DOCUMENT SEGMENT -
Species of flowering plant

Asarum acuminatum, also known as hydra ginger, is a species of flowering plant in the birthwort family Aristolochiaceae. It is native to the north-central and east-central regions of the United States where it occurs primarily in rich deciduous forests.

==Description==
Asarum acuminatum is a long-lived perennial, herbaceous plant that persists by means of an underground rhizome. Its leaves are typically paired, broadly cordate, and arise directly from the rhizome. The flowers are solitary and borne at ground level. The calyx tube is approximately 10–20 mm long, with calyx lobes that are long-caudate (15–35 mm), initially erect to ascending at anthesis and becoming more spreading as the flower matures.

==Taxonomy==
Asarum acuminatum was originally described as Asarum canadense var. acuminatum by William Willard Ashe in 1897. It was elevated to species rank by Eugene P. Bicknell in 1898. The epithet acuminatum, which means "with a long, narrow and pointed tip", refers to the tips of the calyx-lobes. Bicknell referred to the plant as the "long-tipped wild ginger".

DATA EXTRACT -
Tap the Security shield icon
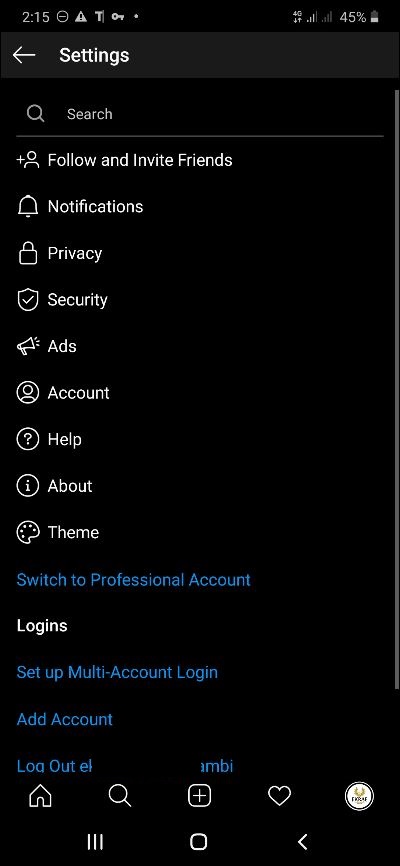The width and height of the screenshot is (400, 866). [28, 300]
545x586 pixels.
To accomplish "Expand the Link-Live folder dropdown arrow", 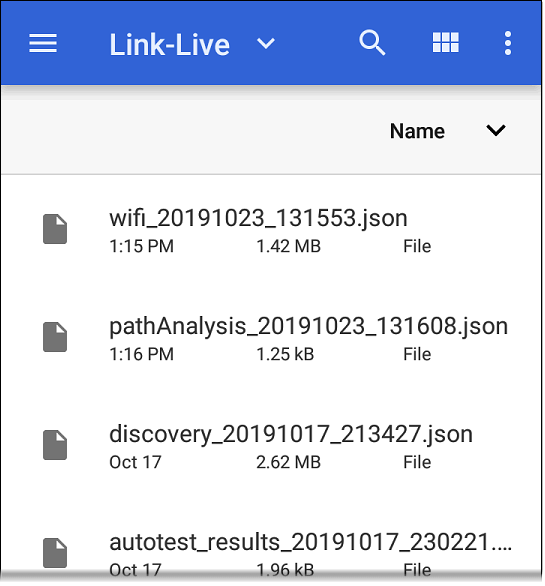I will (266, 43).
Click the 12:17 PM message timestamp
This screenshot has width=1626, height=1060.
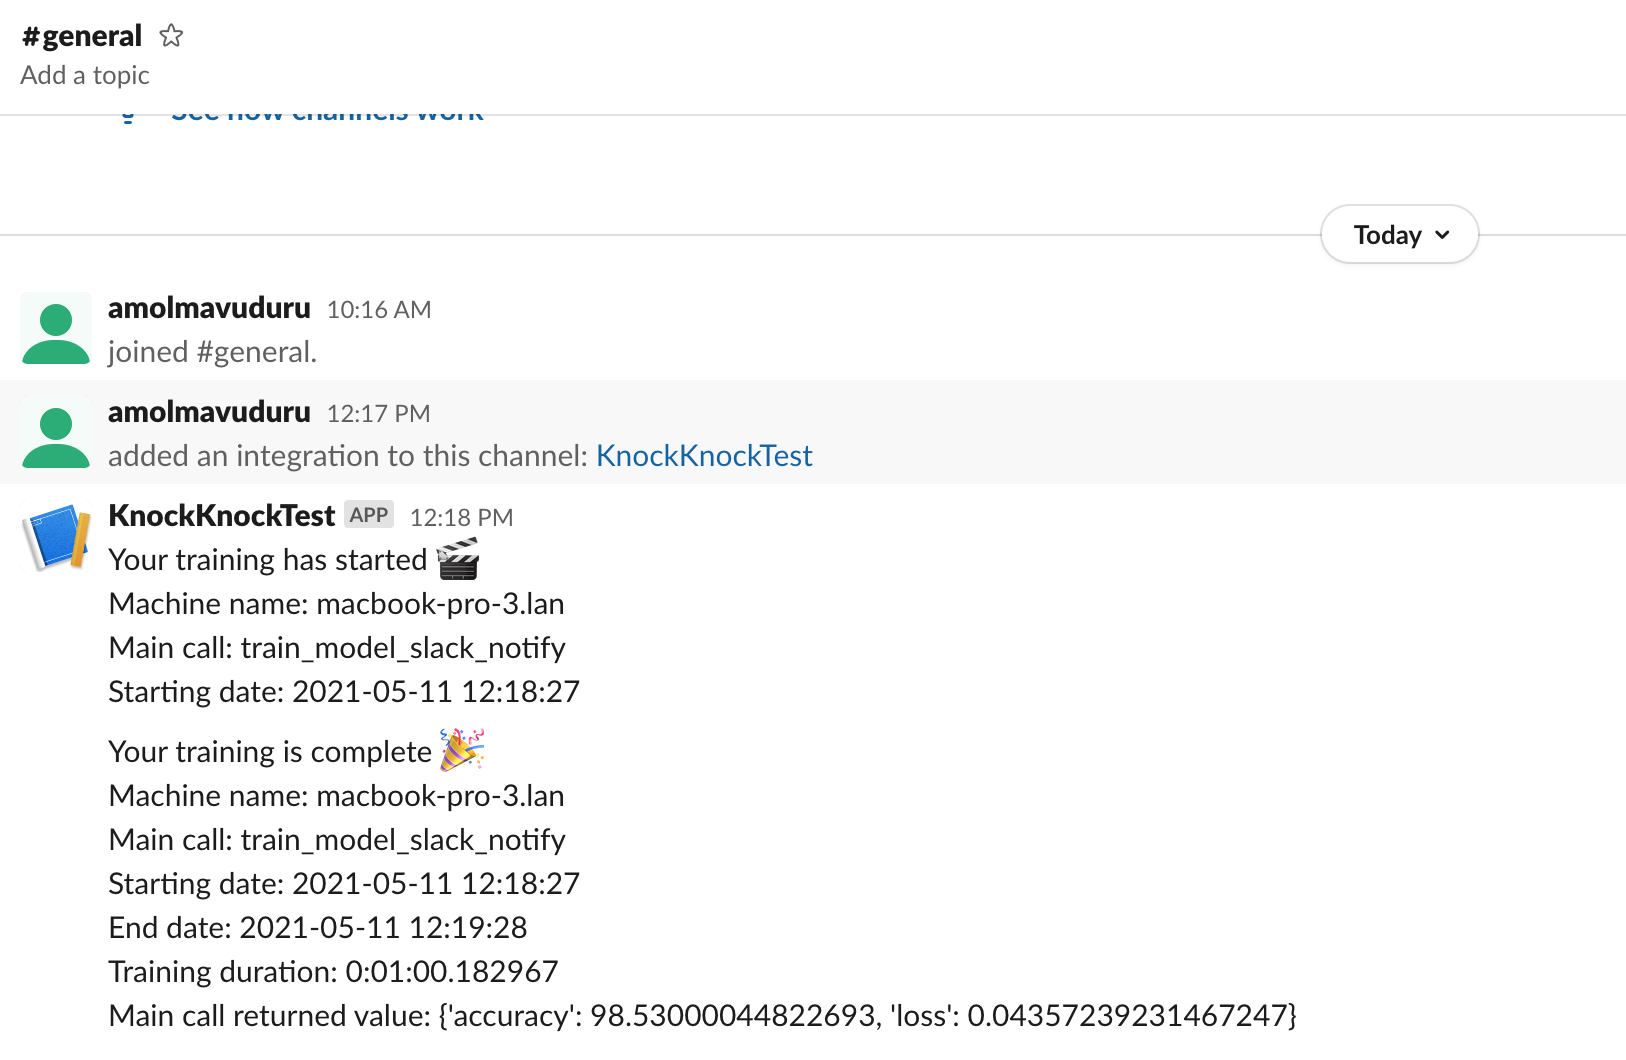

ASSIGNED TASK 1 - Retype the part of the Asarum acuminatum article starting at "Asarum acuminatum, also" and ending at "the flower matures.".
ASSIGNED TASK 2 - According to the Asarum acuminatum article, who elevated the plant to species rank, and in what year?
The listing has no connection to the Asarum acuminatum article.

RESPONSE AREA 1 -
Asarum acuminatum, also known as hydra ginger, is a species of flowering plant in the birthwort family Aristolochiaceae. It is native to the north-central and east-central regions of the United States where it occurs primarily in rich deciduous forests.

==Description==
Asarum acuminatum is a long-lived perennial, herbaceous plant that persists by means of an underground rhizome. Its leaves are typically paired, broadly cordate, and arise directly from the rhizome. The flowers are solitary and borne at ground level. The calyx tube is approximately 10–20 mm long, with calyx lobes that are long-caudate (15–35 mm), initially erect to ascending at anthesis and becoming more spreading as the flower matures.

RESPONSE AREA 2 - Eugene P. Bicknell, in 1898.